Your goal: The answer is to be the lines below that lie between the line holding "Open the GRE globe icon" and the line holding "Screen dimensions: 625x460", inclusive, transcribed exactly and free of pictures.

(Saved entries)
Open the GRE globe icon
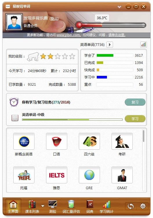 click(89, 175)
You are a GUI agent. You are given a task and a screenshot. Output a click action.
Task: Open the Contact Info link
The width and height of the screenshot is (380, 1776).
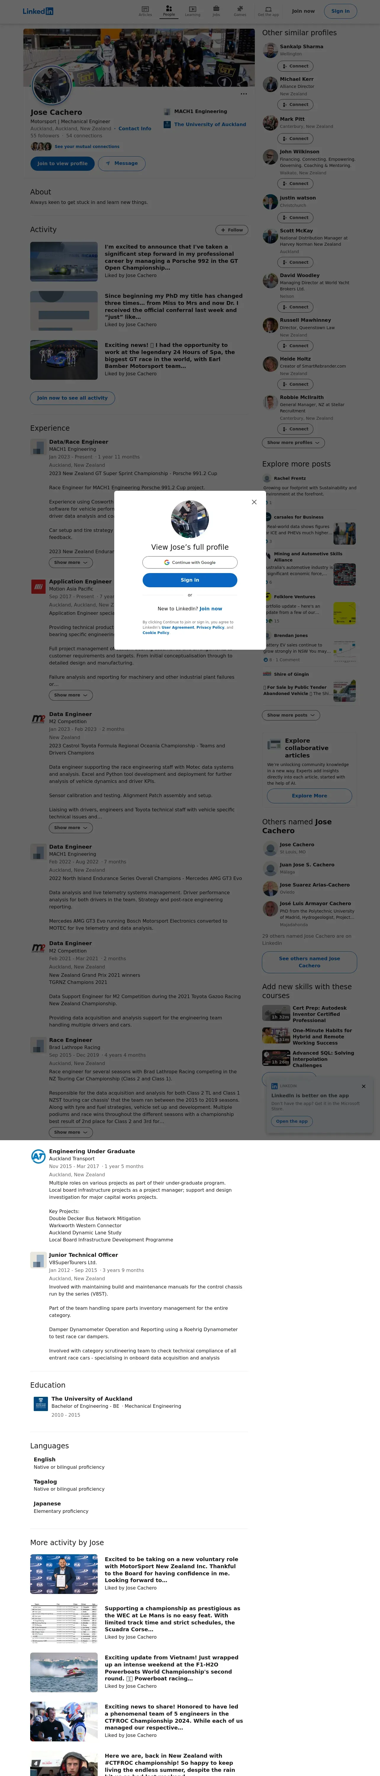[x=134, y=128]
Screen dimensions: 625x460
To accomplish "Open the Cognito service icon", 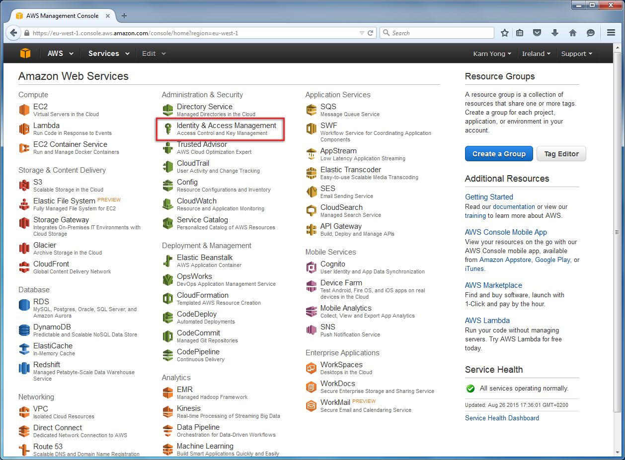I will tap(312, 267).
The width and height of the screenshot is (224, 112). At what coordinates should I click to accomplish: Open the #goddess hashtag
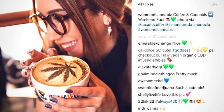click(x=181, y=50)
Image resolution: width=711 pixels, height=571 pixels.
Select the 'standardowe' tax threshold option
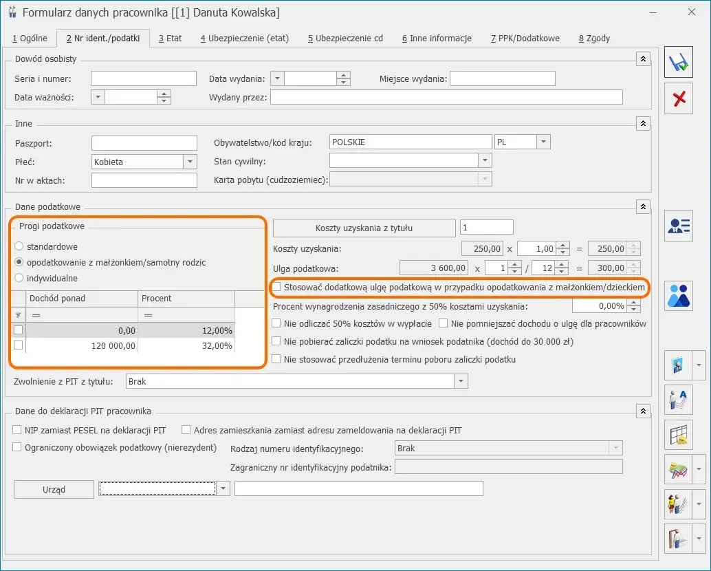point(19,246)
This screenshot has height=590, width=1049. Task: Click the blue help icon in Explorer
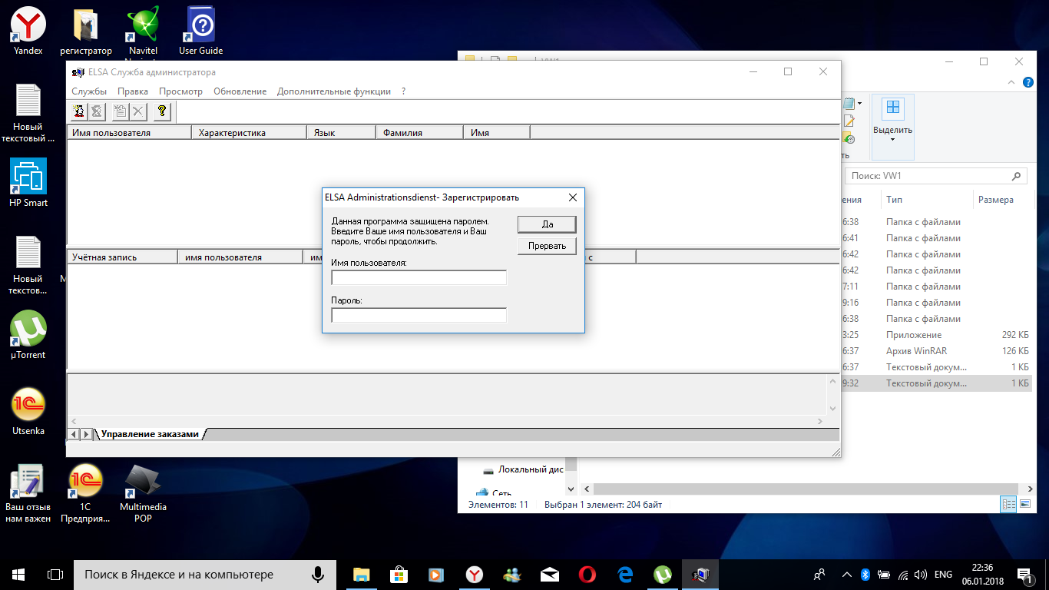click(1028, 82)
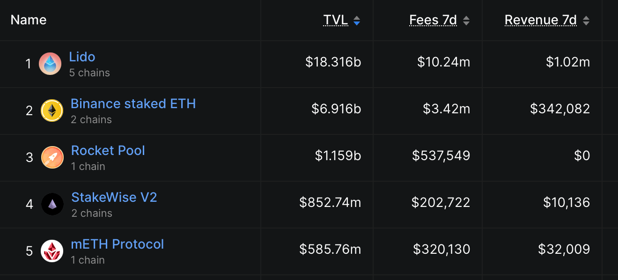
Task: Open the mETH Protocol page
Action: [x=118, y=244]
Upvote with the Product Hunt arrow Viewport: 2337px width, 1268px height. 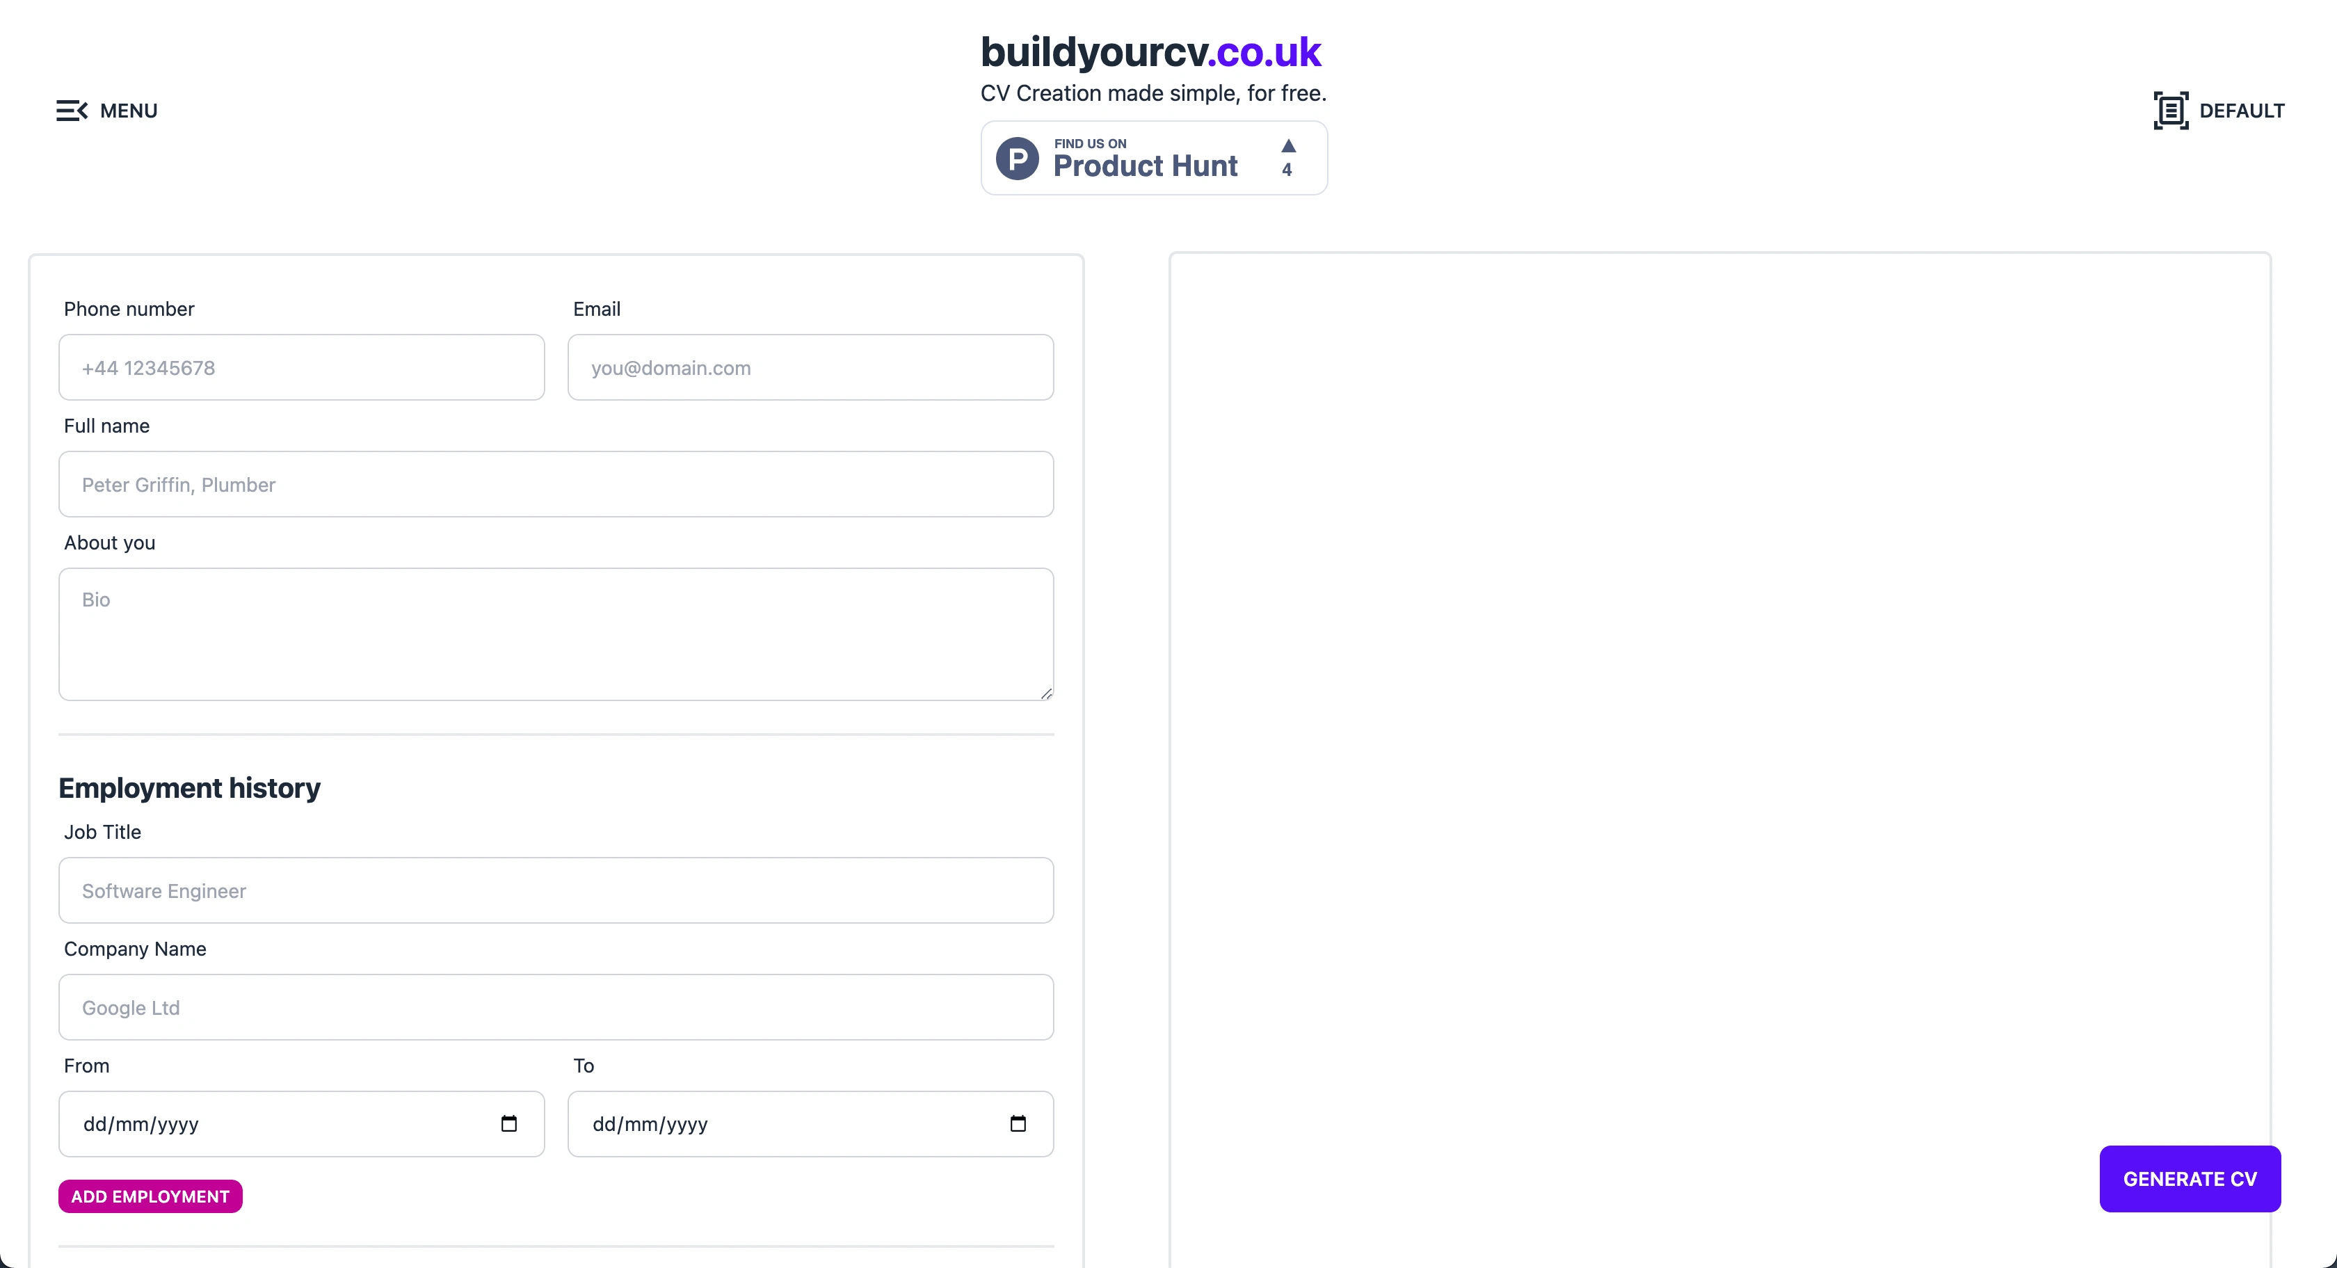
==
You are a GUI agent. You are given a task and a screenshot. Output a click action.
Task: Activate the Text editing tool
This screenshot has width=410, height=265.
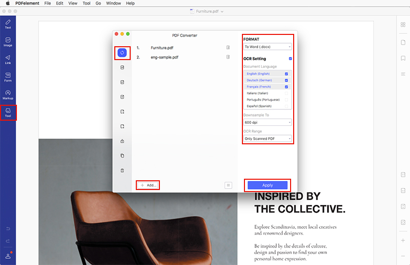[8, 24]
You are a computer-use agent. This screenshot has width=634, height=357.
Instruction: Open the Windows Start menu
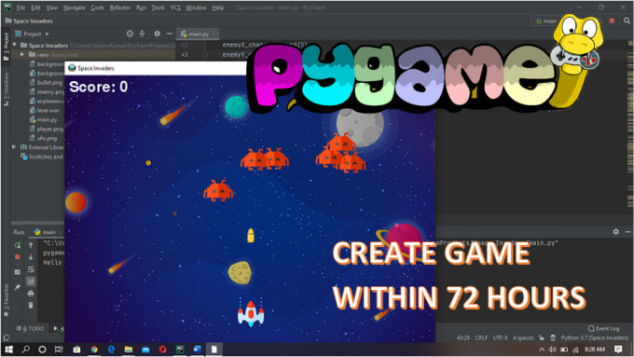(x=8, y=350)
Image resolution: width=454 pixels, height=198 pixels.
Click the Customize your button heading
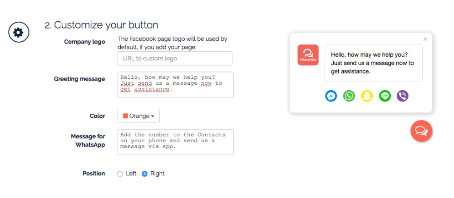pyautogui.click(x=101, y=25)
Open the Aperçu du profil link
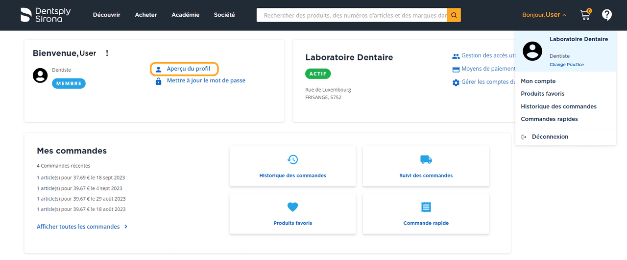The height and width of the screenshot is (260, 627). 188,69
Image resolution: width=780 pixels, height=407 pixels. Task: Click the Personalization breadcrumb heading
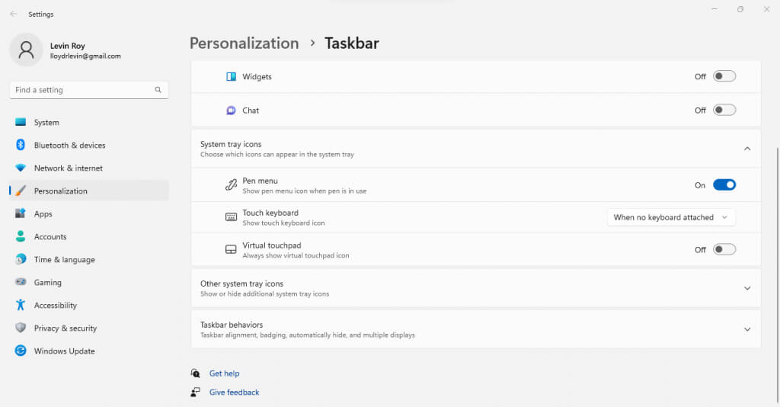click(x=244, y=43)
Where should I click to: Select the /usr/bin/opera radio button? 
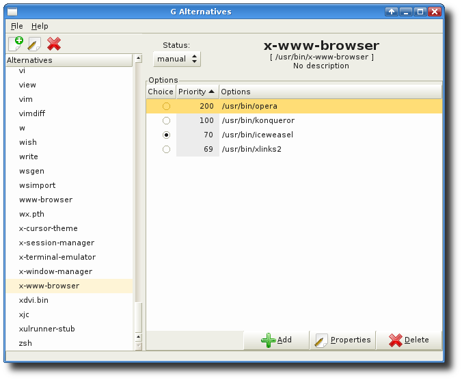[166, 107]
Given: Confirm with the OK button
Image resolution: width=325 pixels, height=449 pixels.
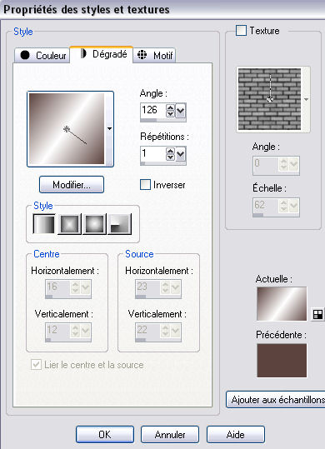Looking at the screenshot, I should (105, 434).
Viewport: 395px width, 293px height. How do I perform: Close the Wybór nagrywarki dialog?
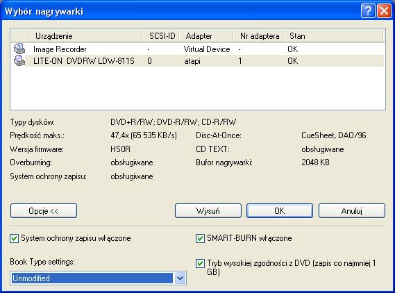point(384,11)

Reply:
Open the GRE globe icon
 click(89, 175)
You are a GUI agent. You are given a task and a screenshot. Output a click action.
Task: Open the Contact Info link
The width and height of the screenshot is (380, 1776).
[x=134, y=128]
Screen dimensions: 625x460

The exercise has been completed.